Paul W. Frields wrote:
On Mon, Jul 13, 2009 at 02:08:55PM +0200, Ondřej Vašík wrote:
Stefan Assmann wrote:
Hi all,
I was wondering why there's no $HOME/bin directory and $HOME/bin not
mentioned in the $PATH variable. Any particular reason not to have that
by default?
$HOME/bin is not on every system and the other default directories in
default PATH are(at least on the most of systems ;) ).
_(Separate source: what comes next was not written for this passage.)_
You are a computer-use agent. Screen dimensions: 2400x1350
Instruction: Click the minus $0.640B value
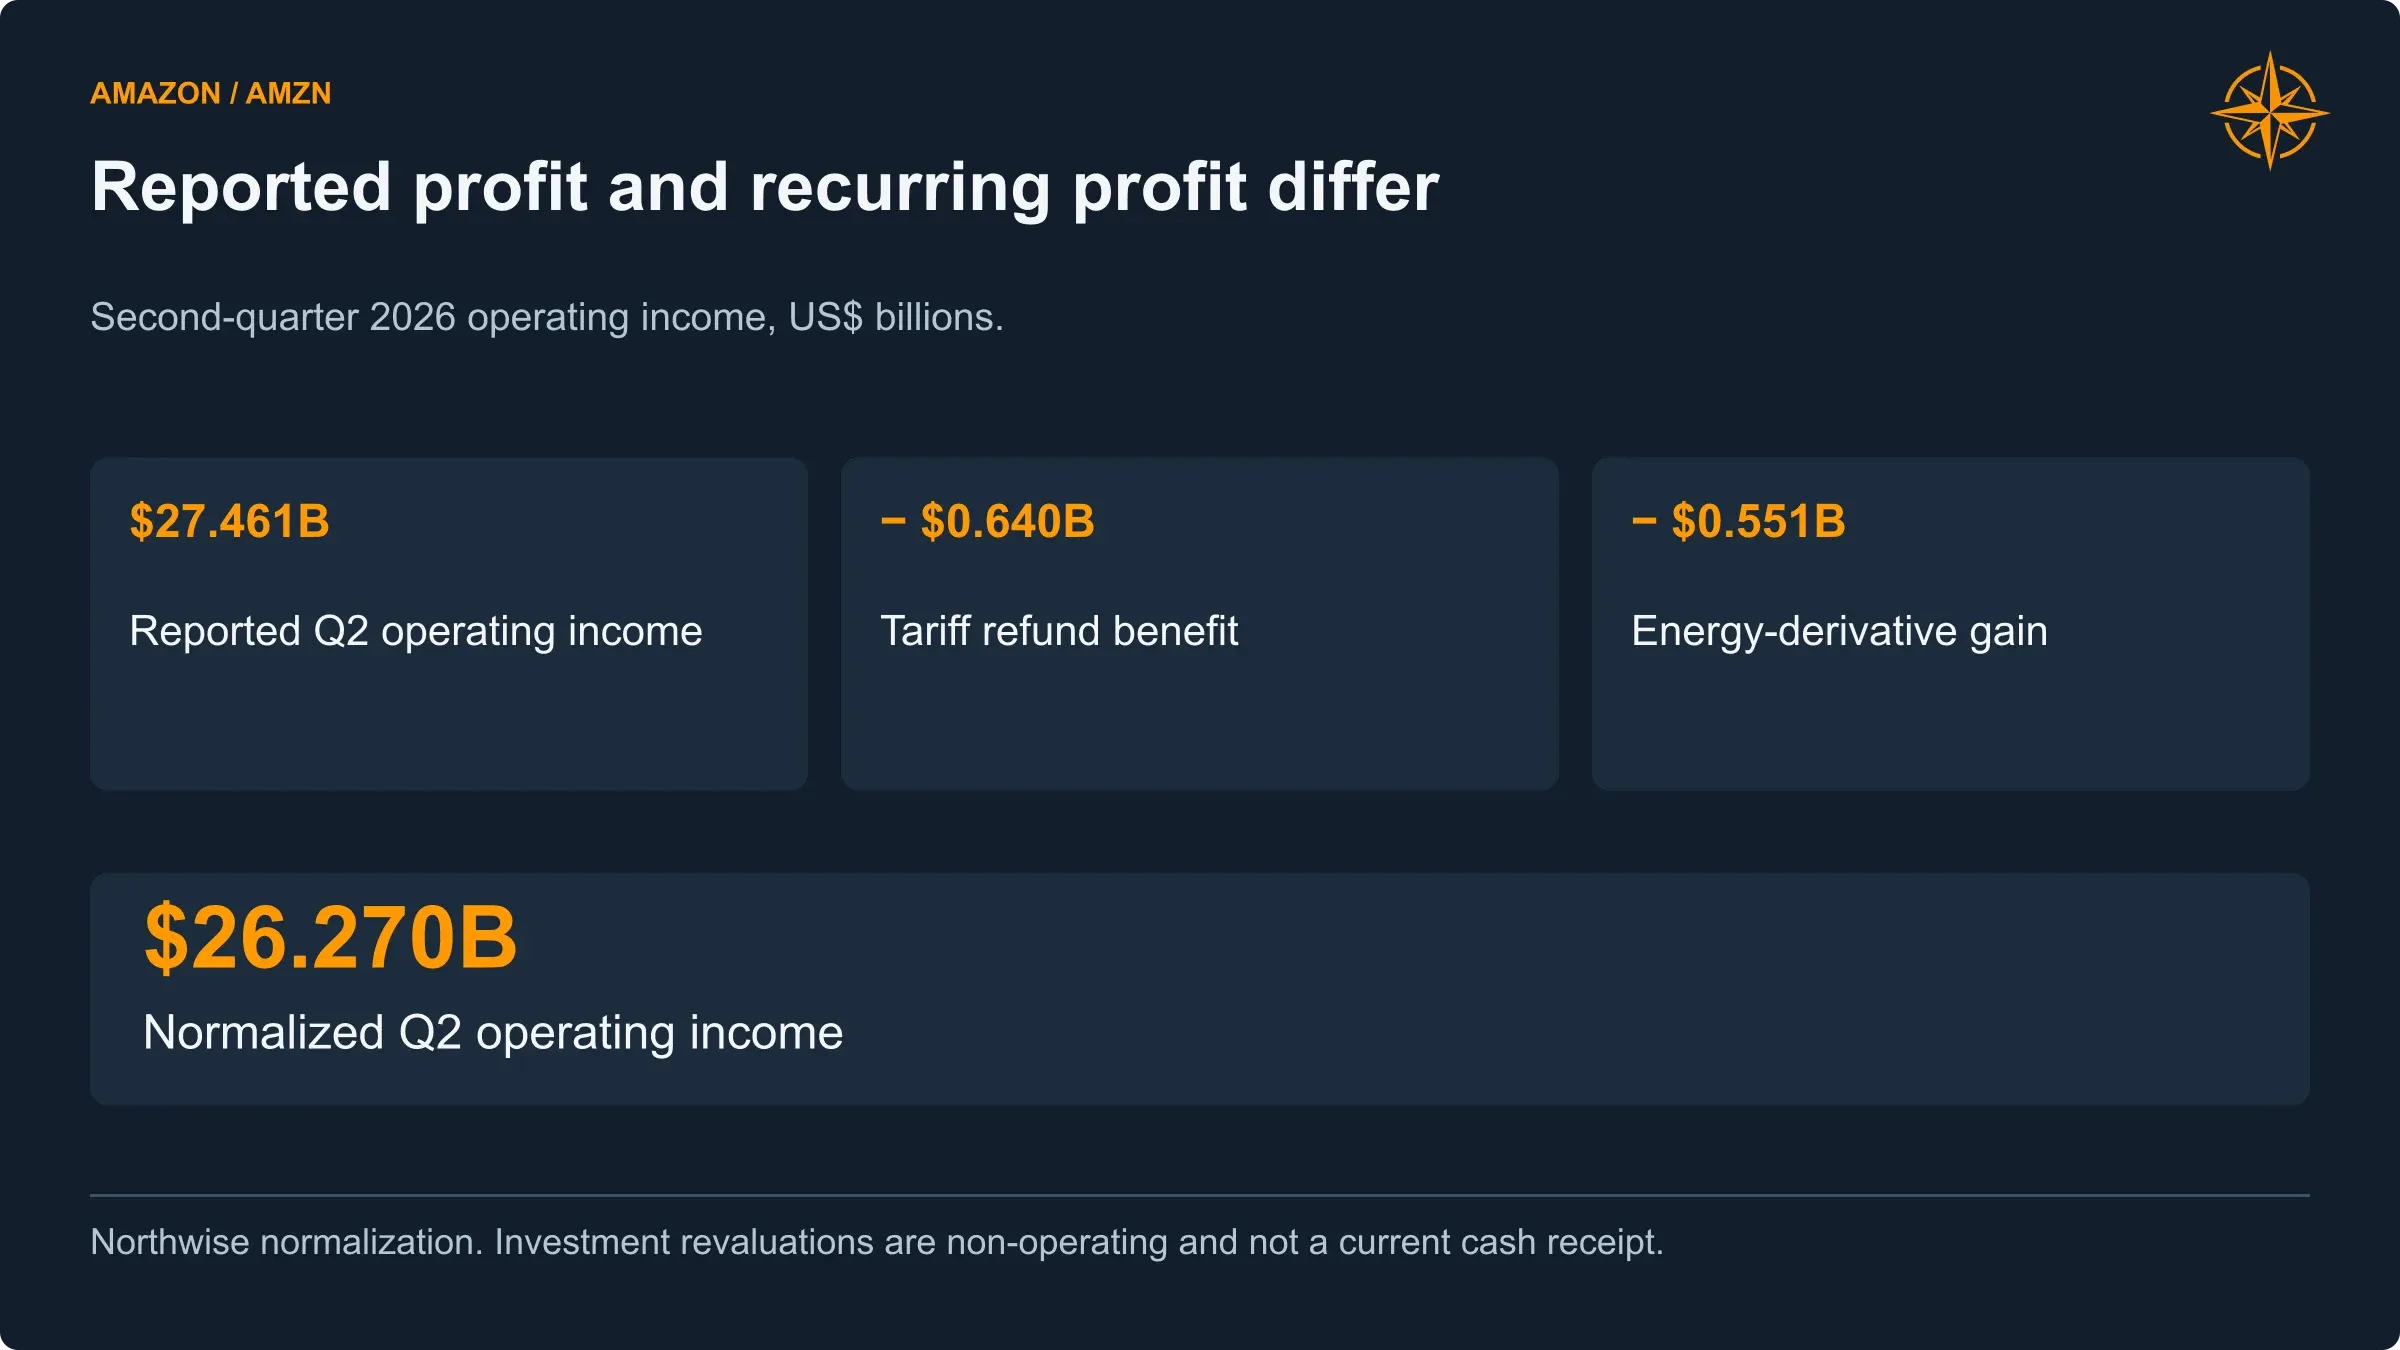988,521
However, some
Linux distros do add something as:
# set PATH so it includes user's private bin if it exists
if [ -d "$HOME/bin" ] ; then
PATH="$HOME/bin:$PATH"
fi
as default - so this dir gets added automatically when does exist.
I'm generally +1 for changing the default that way - as it would not
change anything for users without that directory.
I would only want this at the *end* of the current PATH, not the
beginning, for obvious security reasons.
1. Your practice to a wide extend defeats one prime rationale for ~/bin:
Replacing/Overriding vendor-provided applications by per-user installed
versions.
2. Unless using ~/bin as root, these files are user-installed binaries,
which under normal circumstances may only have security impacts on user
files => What you call "obvious security reasons" are minor concerns.
The only real issue you are solving by appending ~/bin instead of
prepending ~/bin to $PATH is avoiding application-name conflicts.